■ Passage provided ■
***

That reliance on impressions only—the same professional hubris demonstrated by the obstetricians in the early 1950s—can result in children who fail simply because we stop fighting on their behalf.
When we pair quantifiable evidence with our impressions—something that collaborative teams do every time that they give common assessments—we are far likelier to find ways to save more of our students.
Our efforts to quantify what we know about our kids don’t need to be overly complex or sophisticated.
The good news in Apgar’s story is that collecting “quantifiable evidence” doesn’t have to be a complex process that requires intensive data analysis skills.
Heck, Apgar’s rubric for the health of a child measured five basic indicators on a 2 point scale. “Baby’s crying. Check. Baby’s limbs are moving. Check. Baby’s color is pink. Check.”
The key to the success of the Apgar test doesn’t rest in the complexity of the indicators. Instead, it rests in the approachability of the indicators.
ANYONE can apply the Apgar test. It’s not time consuming. It’s not complicated—and as a result, it’s not avoided or overlooked.
For learning teams, that means our initial efforts to quantify what we know about our kids do not NEED to be sophisticated, validated, or approved by research gurus.
Instead, our initial efforts to quantify what we know about our kids just need to (1). encourage careful observation and (2). be simple enough that every teacher can implement them without excuses and/or extensive additional training.
As best practices are identified, they must be replicated.
Perhaps the most important lesson that can be learned from obstetricians is that as new lessons are learned about successful practices, they are implemented with fidelity across the profession.

***

■ Data listing ■
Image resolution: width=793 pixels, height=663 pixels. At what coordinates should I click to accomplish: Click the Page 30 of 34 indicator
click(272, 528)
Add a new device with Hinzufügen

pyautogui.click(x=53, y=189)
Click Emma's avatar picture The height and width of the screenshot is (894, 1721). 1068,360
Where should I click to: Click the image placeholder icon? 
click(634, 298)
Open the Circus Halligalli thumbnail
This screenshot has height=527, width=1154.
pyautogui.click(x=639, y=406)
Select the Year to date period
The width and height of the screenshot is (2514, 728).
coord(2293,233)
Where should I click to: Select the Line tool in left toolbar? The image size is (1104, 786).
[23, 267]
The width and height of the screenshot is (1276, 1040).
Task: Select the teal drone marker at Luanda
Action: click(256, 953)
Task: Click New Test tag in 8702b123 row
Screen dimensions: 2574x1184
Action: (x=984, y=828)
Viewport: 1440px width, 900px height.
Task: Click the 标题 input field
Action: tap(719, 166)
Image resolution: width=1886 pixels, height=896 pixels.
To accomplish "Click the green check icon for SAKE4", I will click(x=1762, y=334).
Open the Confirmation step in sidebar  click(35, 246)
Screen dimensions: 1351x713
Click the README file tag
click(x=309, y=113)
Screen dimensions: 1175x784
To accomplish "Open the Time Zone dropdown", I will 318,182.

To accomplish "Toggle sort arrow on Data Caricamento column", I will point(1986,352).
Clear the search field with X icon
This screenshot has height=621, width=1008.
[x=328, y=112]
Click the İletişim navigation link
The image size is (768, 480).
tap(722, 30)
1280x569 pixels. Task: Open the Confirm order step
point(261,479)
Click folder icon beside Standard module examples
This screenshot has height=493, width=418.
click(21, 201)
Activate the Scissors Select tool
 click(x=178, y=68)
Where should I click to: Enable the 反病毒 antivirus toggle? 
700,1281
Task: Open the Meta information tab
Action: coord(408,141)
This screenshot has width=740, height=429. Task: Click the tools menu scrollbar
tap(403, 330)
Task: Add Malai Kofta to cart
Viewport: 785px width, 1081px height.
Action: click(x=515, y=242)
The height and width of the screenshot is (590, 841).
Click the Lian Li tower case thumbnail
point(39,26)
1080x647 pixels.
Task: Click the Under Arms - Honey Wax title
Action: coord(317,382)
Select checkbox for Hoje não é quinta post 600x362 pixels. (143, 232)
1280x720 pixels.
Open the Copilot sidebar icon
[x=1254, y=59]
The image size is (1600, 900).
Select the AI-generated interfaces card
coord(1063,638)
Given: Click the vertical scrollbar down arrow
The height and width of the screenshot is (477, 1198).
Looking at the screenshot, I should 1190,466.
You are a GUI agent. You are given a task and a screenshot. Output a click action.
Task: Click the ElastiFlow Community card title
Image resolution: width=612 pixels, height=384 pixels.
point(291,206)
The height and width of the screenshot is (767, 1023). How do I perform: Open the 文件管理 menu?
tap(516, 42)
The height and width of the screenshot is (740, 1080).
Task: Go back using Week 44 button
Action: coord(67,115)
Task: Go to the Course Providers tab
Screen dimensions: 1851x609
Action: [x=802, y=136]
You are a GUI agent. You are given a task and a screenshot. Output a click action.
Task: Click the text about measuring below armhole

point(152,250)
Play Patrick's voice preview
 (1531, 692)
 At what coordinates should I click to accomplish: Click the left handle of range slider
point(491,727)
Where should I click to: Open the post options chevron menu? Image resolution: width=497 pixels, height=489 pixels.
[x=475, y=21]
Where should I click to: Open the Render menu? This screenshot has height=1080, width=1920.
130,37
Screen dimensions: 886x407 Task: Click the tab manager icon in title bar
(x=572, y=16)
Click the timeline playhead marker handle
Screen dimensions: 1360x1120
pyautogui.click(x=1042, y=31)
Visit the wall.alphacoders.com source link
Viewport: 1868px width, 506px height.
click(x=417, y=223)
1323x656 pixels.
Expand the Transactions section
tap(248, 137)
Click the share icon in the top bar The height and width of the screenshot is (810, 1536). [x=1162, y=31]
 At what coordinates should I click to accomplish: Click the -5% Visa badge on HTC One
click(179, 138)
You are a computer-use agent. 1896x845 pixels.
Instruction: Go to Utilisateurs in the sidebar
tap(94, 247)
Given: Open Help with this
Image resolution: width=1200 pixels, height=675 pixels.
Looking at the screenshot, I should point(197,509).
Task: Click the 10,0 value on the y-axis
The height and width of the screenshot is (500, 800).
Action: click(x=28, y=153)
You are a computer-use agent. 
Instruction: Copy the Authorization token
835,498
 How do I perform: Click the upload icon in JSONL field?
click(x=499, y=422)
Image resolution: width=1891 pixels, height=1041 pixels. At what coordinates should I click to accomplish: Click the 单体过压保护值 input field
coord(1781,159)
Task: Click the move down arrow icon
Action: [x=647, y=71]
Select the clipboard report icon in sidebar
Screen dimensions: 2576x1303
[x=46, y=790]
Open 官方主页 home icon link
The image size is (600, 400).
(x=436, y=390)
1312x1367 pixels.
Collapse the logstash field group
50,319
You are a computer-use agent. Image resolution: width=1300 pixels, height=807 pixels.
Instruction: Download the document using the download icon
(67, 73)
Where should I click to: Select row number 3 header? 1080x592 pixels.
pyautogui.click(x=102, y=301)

***

■ Tasks and exercises ■
A) Summarize the passage on the Apgar test in two sentences.
B) Reproduce word for word the part of the passage on the Apgar test starting with "The key to the" and going on through "must be replicated.".

■ Solutions to each task ■
A) Relying on impressions alone can let children fail, but pairing quantifiable evidence with impressions, as collaborative teams do with common assessments, makes saving more students far likelier. Like the Apgar test, whose success rests on approachable indicators that anyone can apply, a learning team's first efforts to quantify what it knows about its students need only encourage careful observation and be simple enough for every teacher to use, and identified best practices must be replicated.

B)
The key to the success of the Apgar test doesn’t rest in the complexity of the indicators. Instead, it rests in the approachability of the indicators.
ANYONE can apply the Apgar test. It’s not time consuming. It’s not complicated—and as a result, it’s not avoided or overlooked.
For learning teams, that means our initial efforts to quantify what we know about our kids do not NEED to be sophisticated, validated, or approved by research gurus.
Instead, our initial efforts to quantify what we know about our kids just need to (1). encourage careful observation and (2). be simple enough that every teacher can implement them without excuses and/or extensive additional training.
As best practices are identified, they must be replicated.